How did you take to things more unique to the gay scene that you wouldn’t have necessarily come across before, like drag queens?
“I didn’t know that so many of my friends love to dress in drag for Halloween and any other chance they get! For me, I love to watch and be a part of the banter, and it’s hilarious, but when I came out I wasn’t like ‘okay I’ve gotta work on my drag name!’ I just kind of go with it.”
Before you came out you didn’t know if you could be this gay sporting role model, but that quickly changed.
“Very quickly, it was a matter of three or four months. It was really just the reaction I had from people, and the courage of the younger generation who have been doing so much with their GSAs and LGBT communities. I was like ‘holy shit, I’m being such a pussy if I don’t go back!’ Excuse my language. I had this platform to actually do so much just by kicking a soccer ball around. I decided I had to at least try
, and if it went bad I would stop.”
Have you had any bad experiences back in the locker room?
“Not in the locker room, no. I’ve heard a few homophobic things in different stadiums, but it’s very rare and they’re often very cowardly about it.

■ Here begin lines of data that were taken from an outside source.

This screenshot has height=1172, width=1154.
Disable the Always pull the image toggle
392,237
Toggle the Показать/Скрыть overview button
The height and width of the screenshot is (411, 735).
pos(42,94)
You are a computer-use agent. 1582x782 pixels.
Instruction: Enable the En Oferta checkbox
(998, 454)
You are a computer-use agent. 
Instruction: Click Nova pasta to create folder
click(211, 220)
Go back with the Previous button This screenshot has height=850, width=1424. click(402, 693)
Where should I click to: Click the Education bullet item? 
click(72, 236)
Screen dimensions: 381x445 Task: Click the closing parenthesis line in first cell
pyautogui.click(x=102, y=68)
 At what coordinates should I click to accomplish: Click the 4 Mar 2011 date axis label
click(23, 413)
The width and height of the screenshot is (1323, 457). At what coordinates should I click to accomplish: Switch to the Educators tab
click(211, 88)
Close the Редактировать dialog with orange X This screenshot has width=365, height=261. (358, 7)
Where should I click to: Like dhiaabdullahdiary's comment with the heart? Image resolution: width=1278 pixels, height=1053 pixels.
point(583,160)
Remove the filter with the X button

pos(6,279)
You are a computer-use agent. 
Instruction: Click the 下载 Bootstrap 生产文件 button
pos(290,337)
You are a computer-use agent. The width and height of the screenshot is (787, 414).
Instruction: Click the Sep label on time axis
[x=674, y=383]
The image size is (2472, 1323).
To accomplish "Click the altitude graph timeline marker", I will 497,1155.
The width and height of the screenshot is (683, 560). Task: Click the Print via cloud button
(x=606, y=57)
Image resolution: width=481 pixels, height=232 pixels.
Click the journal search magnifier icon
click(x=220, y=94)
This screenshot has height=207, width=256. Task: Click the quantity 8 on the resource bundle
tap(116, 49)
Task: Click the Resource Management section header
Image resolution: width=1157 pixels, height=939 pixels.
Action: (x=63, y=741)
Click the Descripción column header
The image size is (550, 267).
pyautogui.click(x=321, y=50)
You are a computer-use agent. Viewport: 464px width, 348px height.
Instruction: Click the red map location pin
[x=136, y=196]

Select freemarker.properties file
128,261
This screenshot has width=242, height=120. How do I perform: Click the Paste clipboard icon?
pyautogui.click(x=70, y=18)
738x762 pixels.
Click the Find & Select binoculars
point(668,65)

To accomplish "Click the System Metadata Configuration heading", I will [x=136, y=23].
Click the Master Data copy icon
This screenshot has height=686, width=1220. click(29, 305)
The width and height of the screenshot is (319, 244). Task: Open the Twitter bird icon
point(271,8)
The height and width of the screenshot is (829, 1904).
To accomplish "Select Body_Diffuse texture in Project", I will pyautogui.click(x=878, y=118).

I was playing in San Jose and this fan who came to one of my book signings was like ‘I don’t know if you heard this but these two guys were calling you a fag at the game and the whole stadium just turned on them’ and I didn’t hear that but it was awesome to hear then, especially because San Jose are one of our biggest rivals, every time we go there they expand their stadium and there are like 50-thousand people there.”
Something I noticed reading the book, as a gay man and a football fan, is that some football terms which a straight footballer might have glazed over were explained in a lot more detail. Did you come into any difficulty writing for such a diverse readership?
“Well I did that because I knew the reader would be some footballers, some gay men, some people who have never watched a football game in their life, some people who don’t have any gay friends… I wanted to be as elementary as possible, even though that could be extremely annoying at times, I’d be like ‘fuck we gotta tell them this’ and explain the leagues and all that stuff. It was important to me.”
How do you think straight football fans will relate to your story?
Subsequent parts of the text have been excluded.